Friday, March 23, 2012

Hunger Games.

South Dakota, not my most favorite state in the country to drive through. Something about the high winds, lack of anything remotely interesting to see on the interstate, and the almost 110 degree heat just doesn't bode well with my personality. However, living in the next door state makes it inevitable that we drive through it to get to the mountains. It was on the long and tediously boring ride through this particular state that I introduced my family to the Hunger Games on audiobook.

After you read this book, you simply must talk about it. It creates conflict in your heart, but especially the language you choose to use. For example,  How can someone who loves life, like myself,  even recommend this book to a casual reader with the words, "it's a story about kids forced to kill other kids?" We had a lively discussion about the characters and events of the book while crossing that blessed state. I wouldn't have traded that experience for anything.

Fast forward a while, and you find my family sitting in a theater at midnight anxiously awaiting the first installment of the Hunger Games loaded up on popcorn and pop. To say I was tense as a mom watching this book come alive on the screen with my babies was correct. In the book there are a few scenes played out in words that I would never want to "experience" in visual form, let along have my babies see it.

After sitting for the 2 hours and 22 minutes experiencing the book made movie. I came to this conclusion.

The story isn't about death. It is about life. 

As Christians, we are in the middle of Lent. A season of preparation for the upcoming holiday Easter. A day when we celebrate with much gusto as possible the resurrection of our Savior, Jesus. A man who died to save us all from our sin, so that we could have eternal life. Jesus was born into a system required him to defeat evil. He had to die, so that we can live. He was the ultimate sacrifice. If you have seen the movie Passion of the Christ, you know he died a horrible and unimaginably painful death.

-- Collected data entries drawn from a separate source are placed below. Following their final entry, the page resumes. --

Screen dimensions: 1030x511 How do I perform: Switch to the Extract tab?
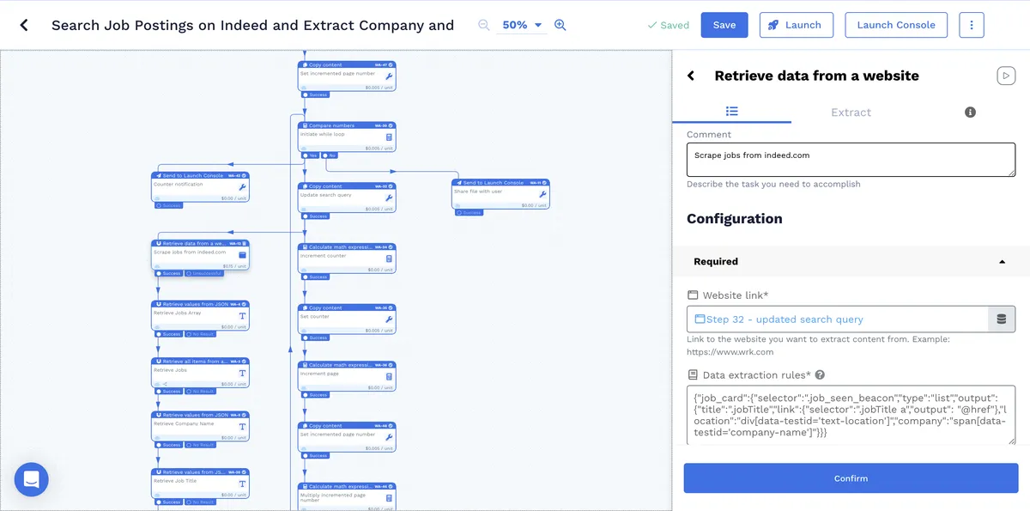(851, 113)
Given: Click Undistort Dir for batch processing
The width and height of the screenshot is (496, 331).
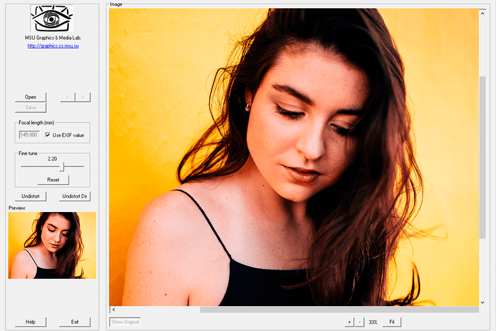Looking at the screenshot, I should (74, 196).
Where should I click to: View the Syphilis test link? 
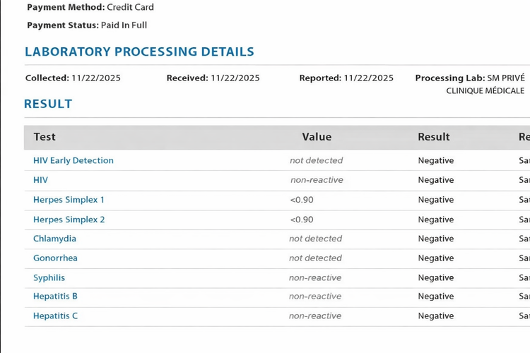click(49, 277)
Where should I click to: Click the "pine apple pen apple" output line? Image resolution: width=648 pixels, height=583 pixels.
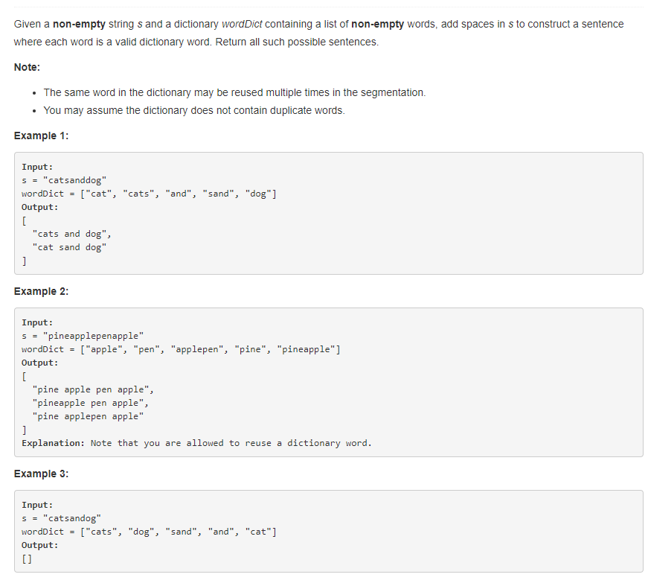(94, 389)
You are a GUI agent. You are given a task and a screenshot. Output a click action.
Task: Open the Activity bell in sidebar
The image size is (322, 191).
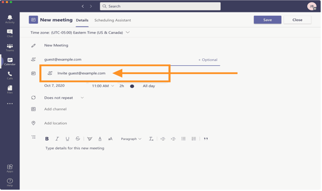pyautogui.click(x=10, y=19)
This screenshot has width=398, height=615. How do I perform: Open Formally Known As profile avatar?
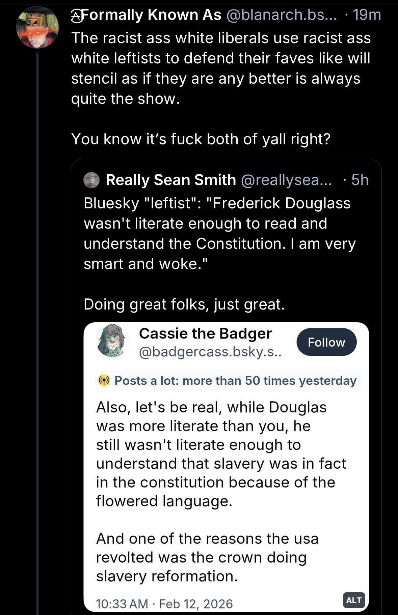coord(38,28)
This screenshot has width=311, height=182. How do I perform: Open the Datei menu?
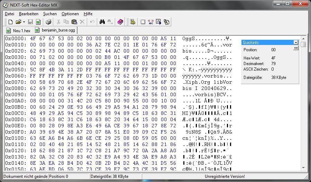click(x=9, y=14)
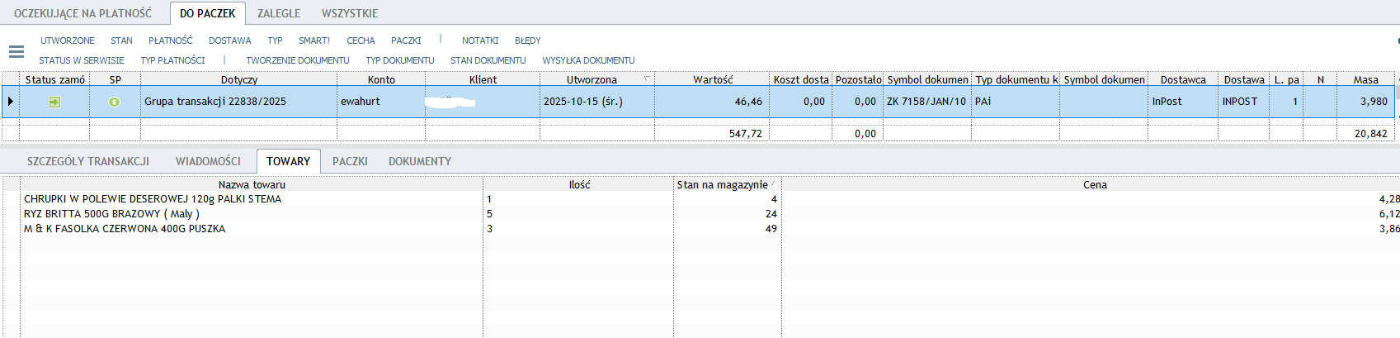Show the SZCZEGÓŁY TRANSAKCJI tab

pos(87,161)
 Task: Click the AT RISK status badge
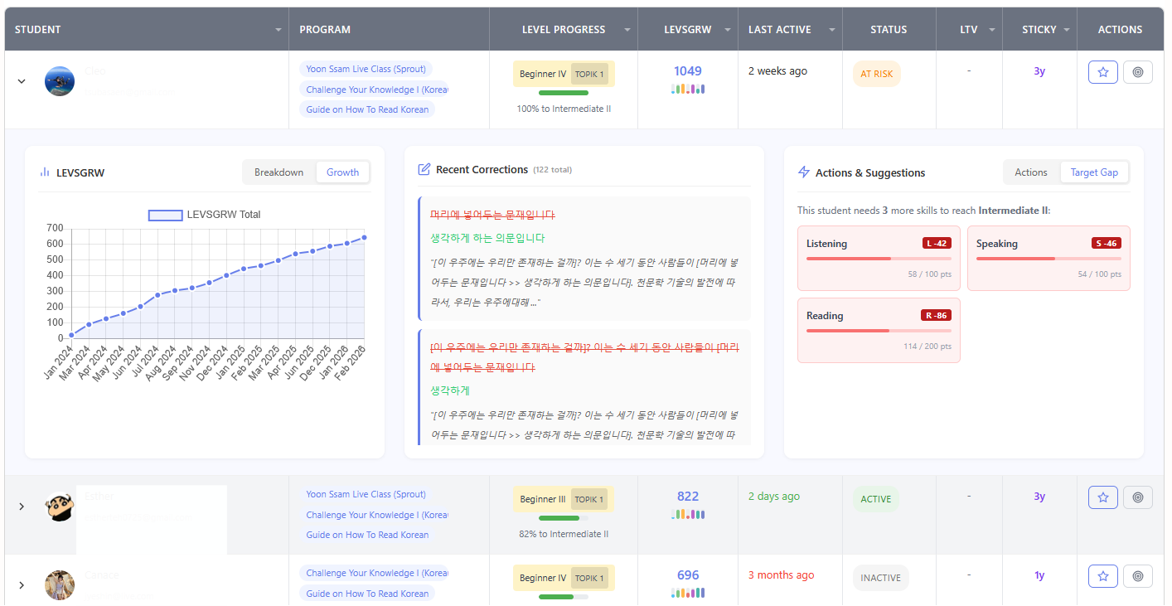pyautogui.click(x=876, y=74)
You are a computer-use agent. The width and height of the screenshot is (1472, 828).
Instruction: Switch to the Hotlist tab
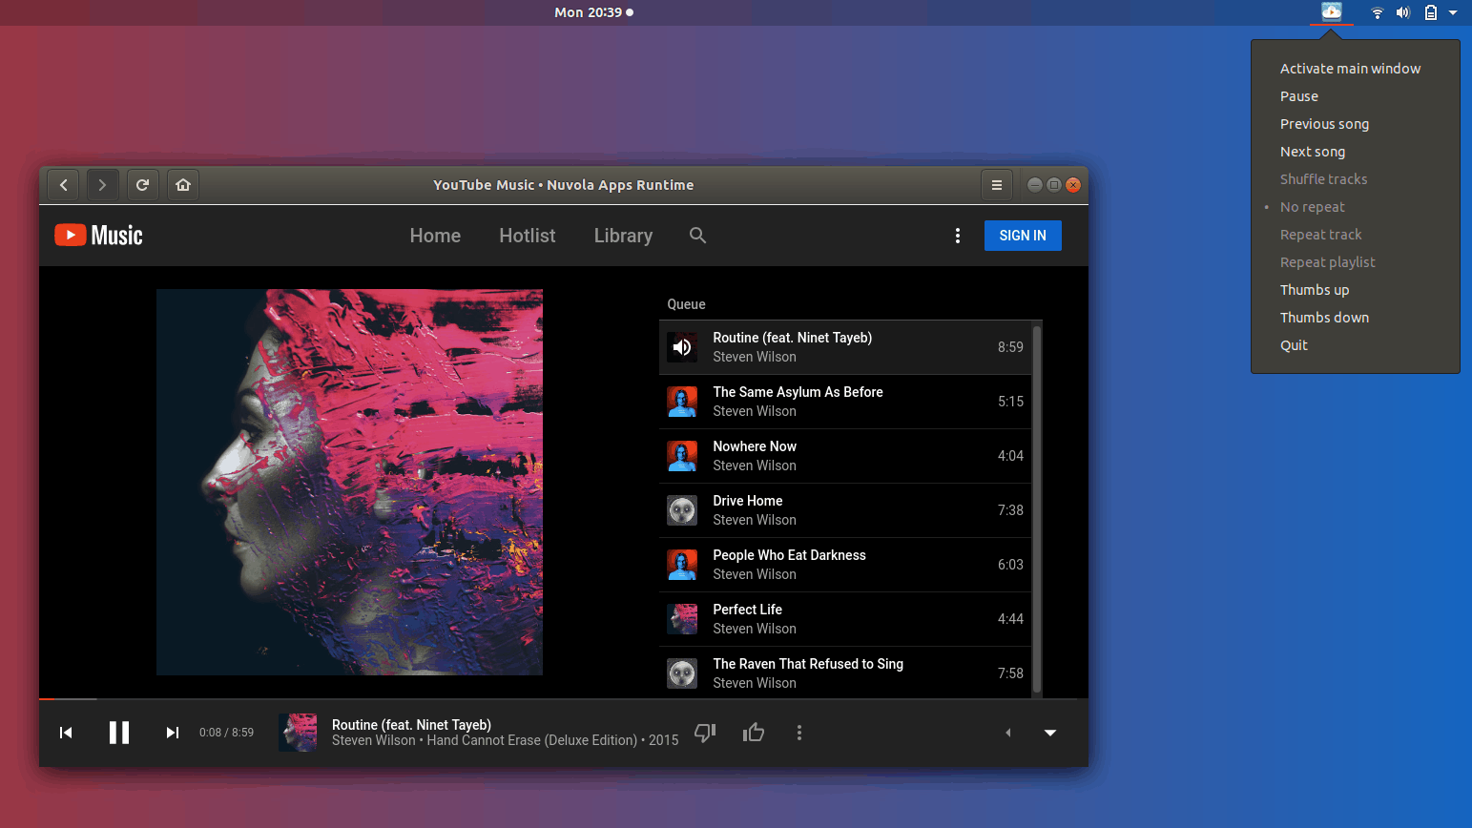coord(527,236)
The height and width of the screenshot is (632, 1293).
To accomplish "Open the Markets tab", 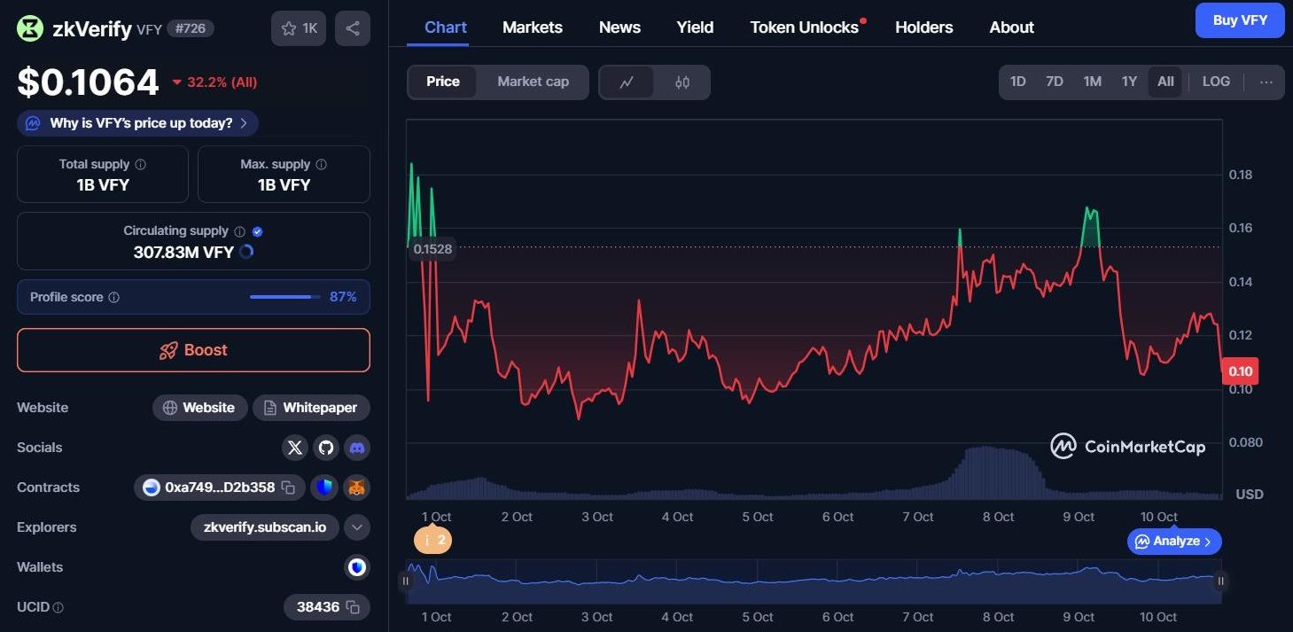I will click(x=532, y=27).
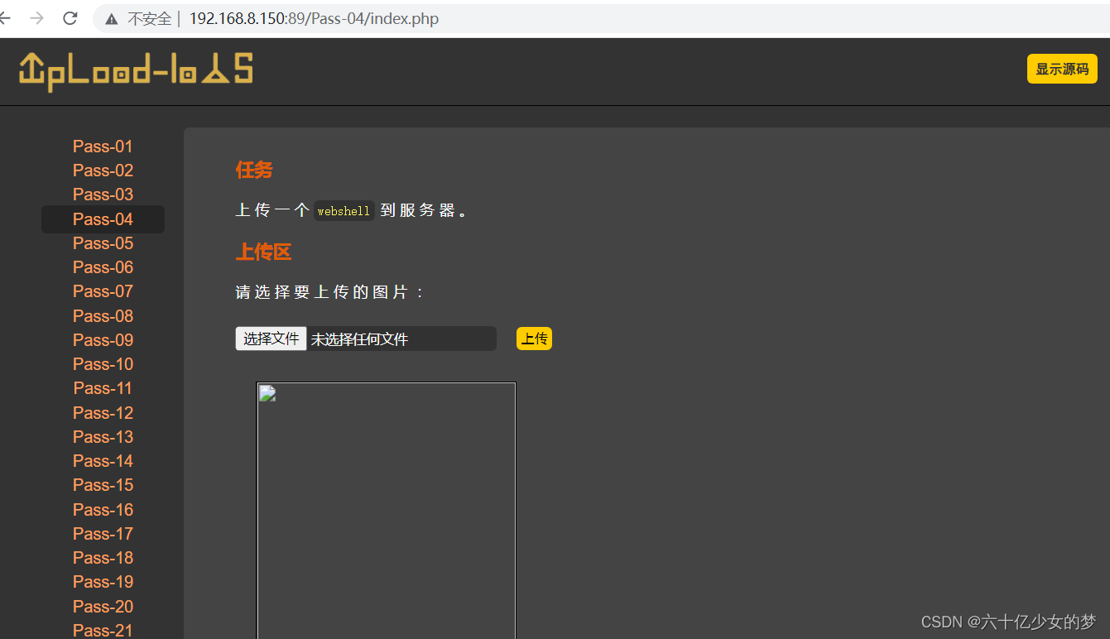
Task: Click the broken image icon in preview box
Action: pos(266,393)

Katniss was born into a system that she didn't agree with, and she got the chance to conquer the evil in order for others to have a better life. In this process, others had to die. Katniss is a fictitious character whose character doesn't even resemble Jesus one bit. Except that Katniss has to defeat evil for the one thing that is worth it all in the end.

Like life.

The movie, and book for that matter, do an excellent job at promoting life in the midst of evil. It may not look like it on the outside as a package, but the message is there that every life is beautiful. Go watch the movie, read the book, or even listen to it as a family on your next boring ride across South Dakota.. you will find it.  Oh and if you have never read the Bible either, go pick that up too. There is  whole bunch of good and true stories in that book to keep you busy until the next installment of the games comes out in theaters.